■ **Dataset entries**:
* Start *

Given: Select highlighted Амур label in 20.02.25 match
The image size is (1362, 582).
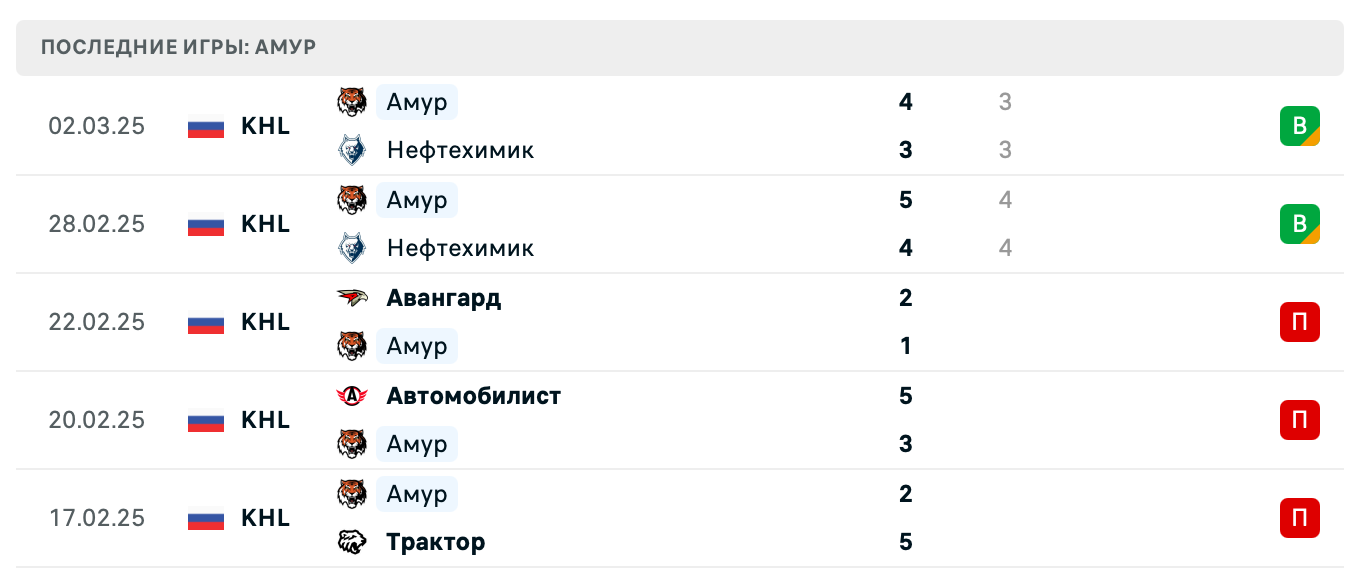Looking at the screenshot, I should click(x=417, y=444).
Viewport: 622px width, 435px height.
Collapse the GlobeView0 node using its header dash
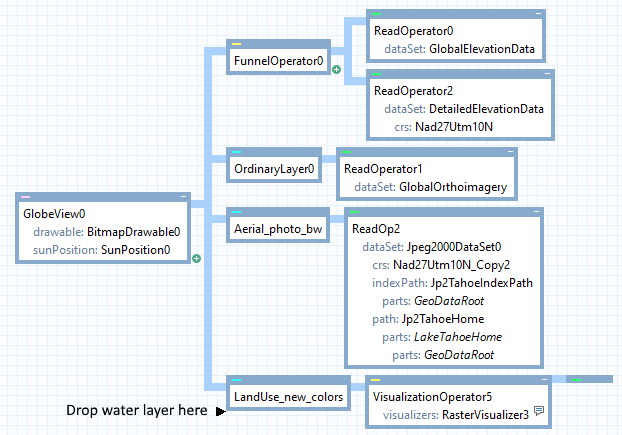182,196
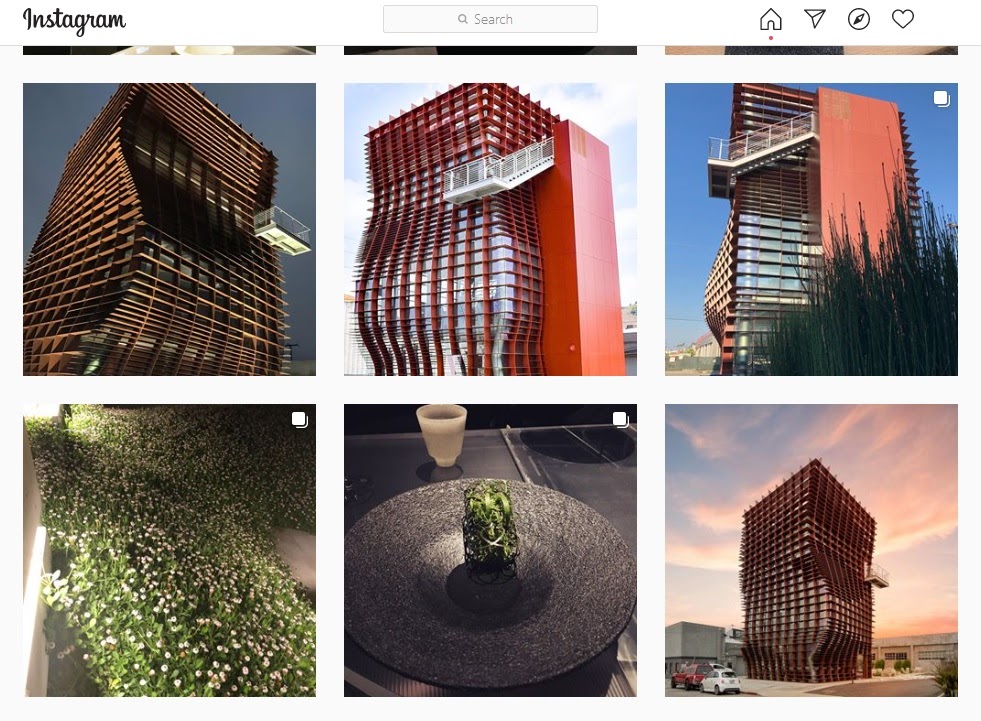Click carousel icon on building with grass post

click(x=941, y=99)
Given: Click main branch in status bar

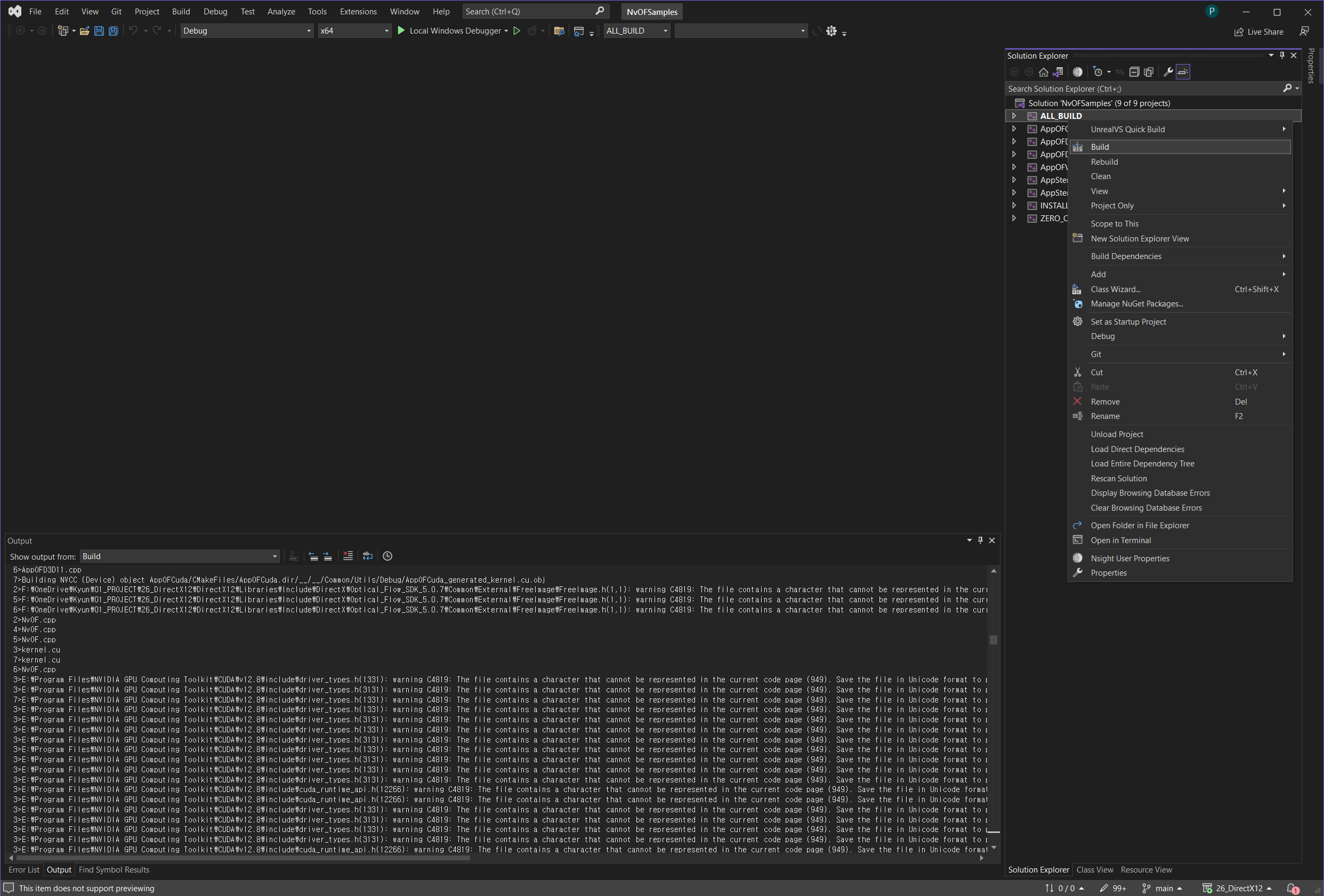Looking at the screenshot, I should pyautogui.click(x=1163, y=888).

* End *

■ **The task**:
Please copy out every one of the records above verbatim, leaving out the pictures.

■ **Solution for this task**:
Given: Select highlighted Амур label in 20.02.25 match
The image size is (1362, 582).
Looking at the screenshot, I should click(x=417, y=444).
Viewport: 622px width, 435px height.
Collapse the GlobeView0 node using its header dash
182,196
Click carousel icon on building with grass post

click(x=941, y=99)
Given: Click main branch in status bar

Looking at the screenshot, I should pyautogui.click(x=1163, y=888).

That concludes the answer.